The Alienist by Caleb Carr
An unusual entry into the gritty detective genre, but nevertheless worthy, The Alienist is set in 1896’s New York, opening with the gruesome murder of a male-to-female transgender prostitute. Called in to investigate the murder is Dr. Laszlo Kreizler, an alienist (an archaic term for a psychologist) who fills the role as our eccentric detective. Although steeped in history (Theodore Roosevelt fills the role as the grizzled police commissioner), this mystery novel still touches on many relevant issues today: focusing on the plight of transgender sex workers and how violence against them is often ignored.

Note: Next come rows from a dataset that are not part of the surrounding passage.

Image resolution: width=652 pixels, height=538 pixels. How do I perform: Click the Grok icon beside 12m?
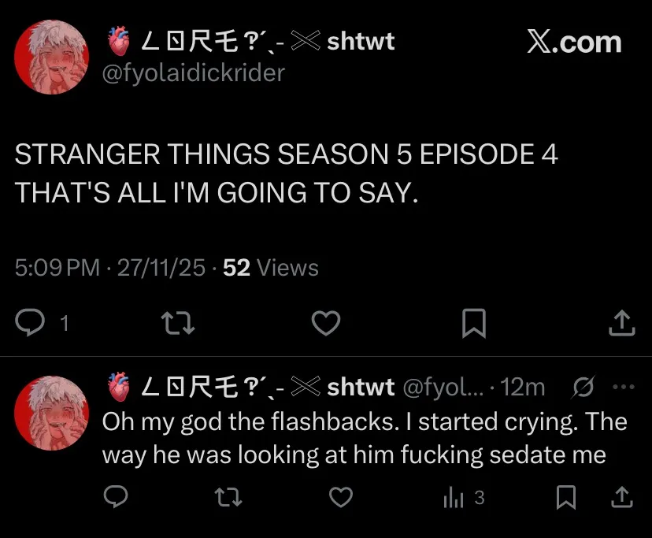(583, 387)
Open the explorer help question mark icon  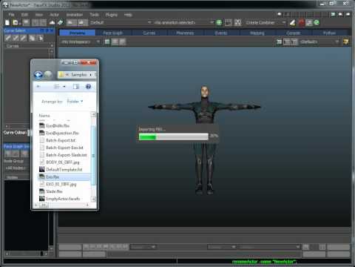[x=88, y=86]
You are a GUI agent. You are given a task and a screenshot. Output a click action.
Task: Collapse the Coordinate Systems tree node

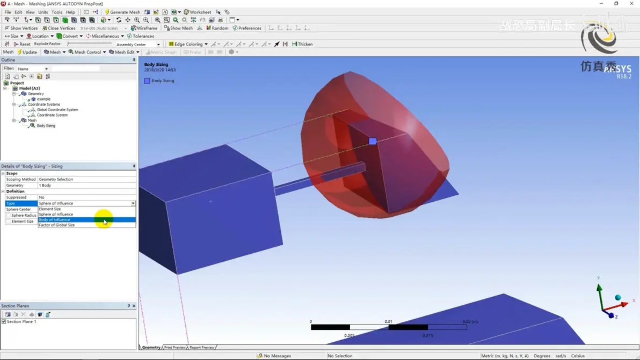click(x=14, y=105)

Kiss the Girls by James Patterson
Many may remember the movie adaptation of this novel: Detective Alex Cross is called to investigate the rape and murder of a woman out in the woods of North Carolina, only to uncover two serial “collectors”, men who stalk and kidnap exceptional women to keep confined in their “collections”. While the film is chilling on its own, the novel expands even further on the horror, featuring a scene with a woman and a snake that just may make your stomach turn. While Alex Cross may not be as hardboiled as many of the others on this list, what he faces is as dark as it comes.

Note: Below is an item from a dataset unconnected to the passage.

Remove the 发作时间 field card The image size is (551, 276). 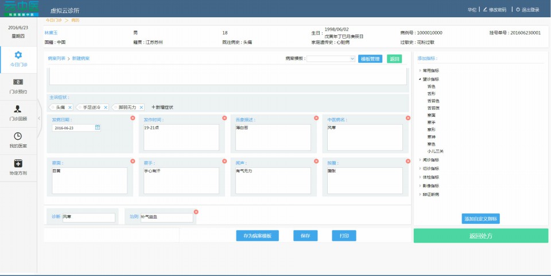click(x=224, y=118)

L.A. Confidential by James Ellroy
For those who are absolutely loving the California noir in True Detective's Season 2, L.A. Confidential is one of the longest epic detective novels out there. Set in 1950’s Los Angeles, this novel follows a trio of detectives almost as corrupt as the criminals they are trying to fine. As each attempts to solve the Nite Owl Killings, a horrific sextuple homicide that originally looked like a botched coffee shop robbery, they are dragged into the seedy underbelly of Tinseltown; featuring drugs, murder, and prostitutes surgically altered to look like Hollywood starlets.
The Last Good Kiss by James Crumley
With a writing style described by The New York Times as being the offspring of Raymond Chandler and Hunter S. Thompson, James Crumley’s gritty post-Vietnam war books were never bestsellers, instead enjoying a cult following. The Last Good Kiss follows alcoholic(seeing a theme here?) ex-army investigator C.W. Sughrue who has been on the trail of a missing girl for the past decade, and kills time by working in a topless bar in Montana. When C.W. is hired to track down an author before he drinks himself to death, he’s sent on a 300-page booze-soaked mystery full of depraved violence. The most famous part of the novel is the first line, which is right up there with “Last night I dreamt I went to Manderley again."
Motherless Brooklyn by Jonathan Lethem
It could be argued (by me) that True Detective is an homage to the old gritty detective story, and Motherless Brooklyn is right there beside it. Tourette-Syndrome-and-OCD-afflicted Lionel Essrog works as a detective for a low level mafia member with three of his friends — all veterans of the St. Vincent's Home for Boys— life was working out pretty well for them... until their boss shows up dead and they need to solve the murder. Notable due to having a complex mentally ill protagonist, Motherless Brooklyn might be the most self-aware book on the list.